**About this task**
Everything in the data gets repeated exactly, except for the pictures.

**Materials provided**
-- -- --
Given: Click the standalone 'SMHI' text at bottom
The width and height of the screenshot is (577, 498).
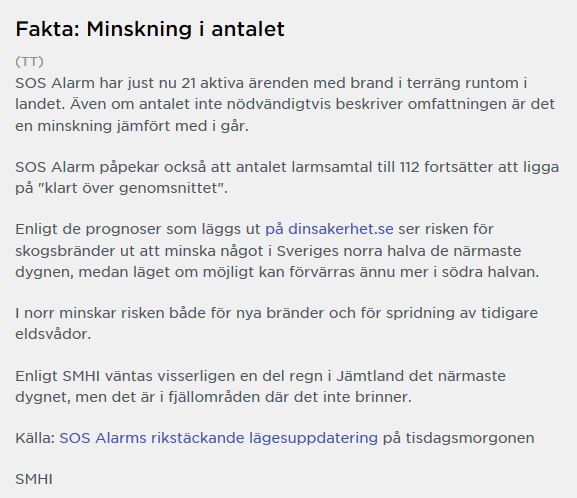Looking at the screenshot, I should 34,480.
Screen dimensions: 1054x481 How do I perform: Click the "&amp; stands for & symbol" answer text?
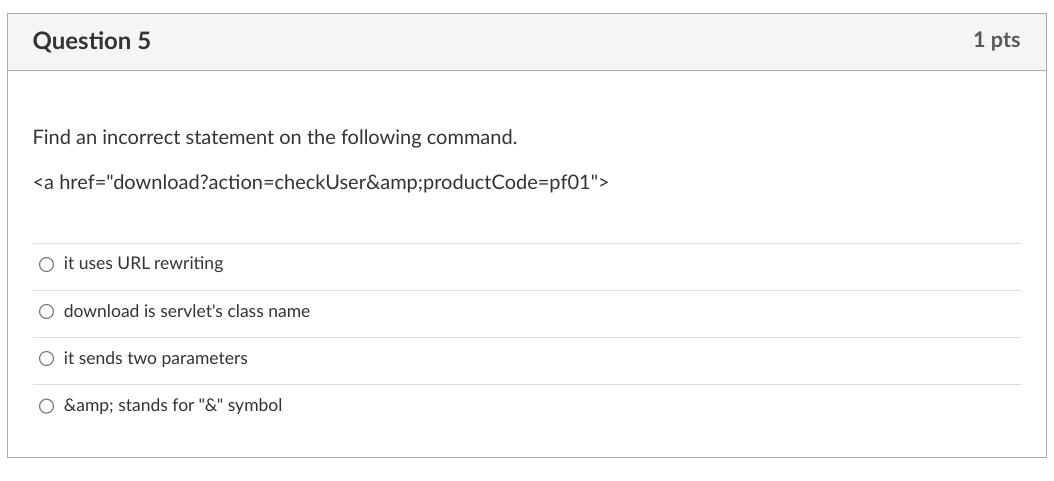[x=173, y=405]
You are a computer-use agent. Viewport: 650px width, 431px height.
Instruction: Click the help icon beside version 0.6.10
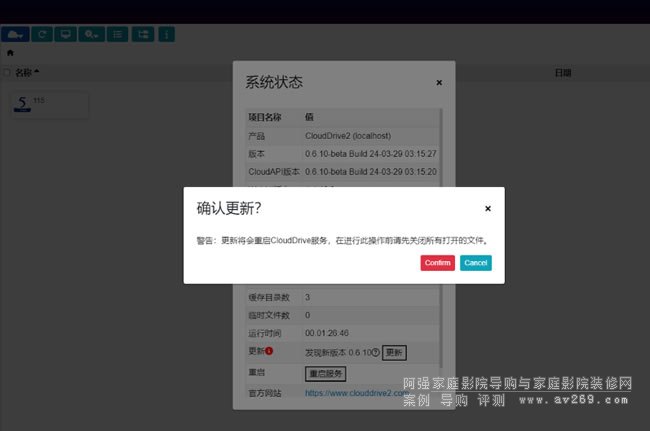click(x=376, y=352)
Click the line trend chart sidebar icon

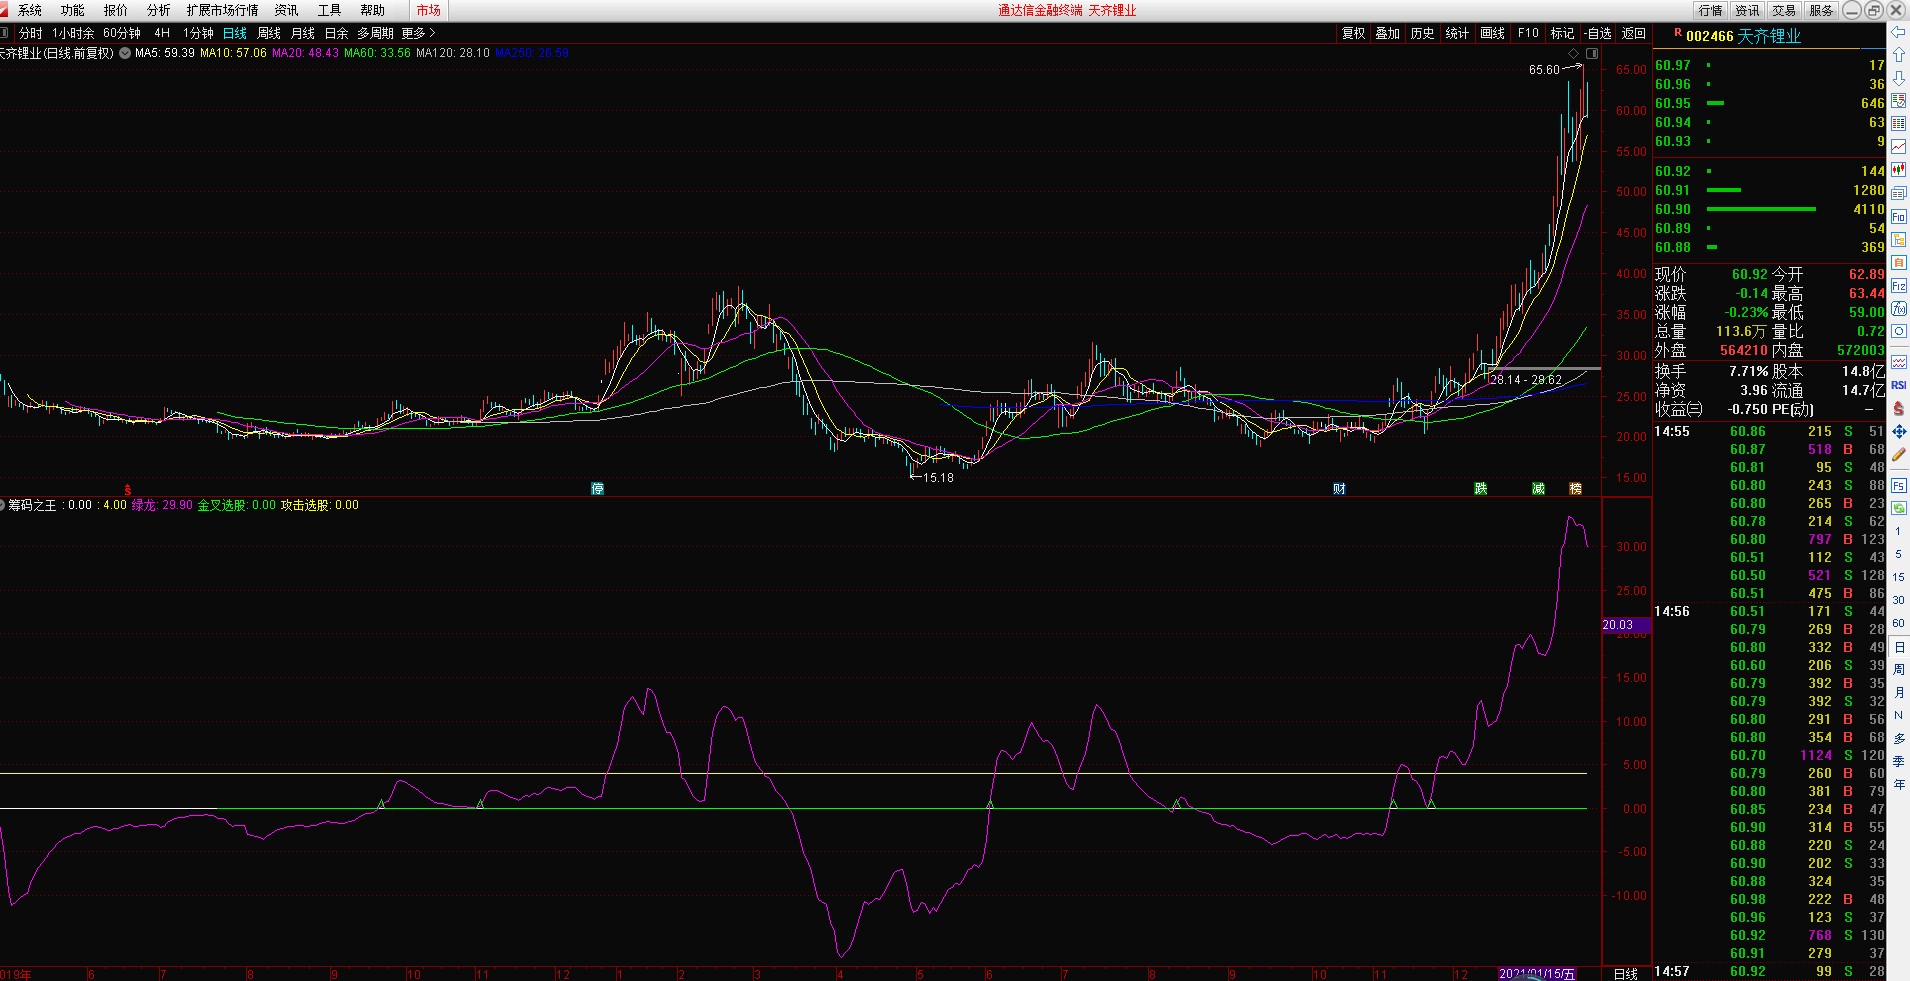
-- -- --
**Response to the exercise**
Given: Click the standalone 'SMHI' text at bottom
The width and height of the screenshot is (577, 498).
Looking at the screenshot, I should 34,480.
Screen dimensions: 1054x481 How do I perform: Click the "&amp; stands for & symbol" answer text?
[x=173, y=405]
You are a computer-use agent. Viewport: 650px width, 431px height.
Instruction: Click the help icon beside version 0.6.10
click(x=376, y=352)
Click the line trend chart sidebar icon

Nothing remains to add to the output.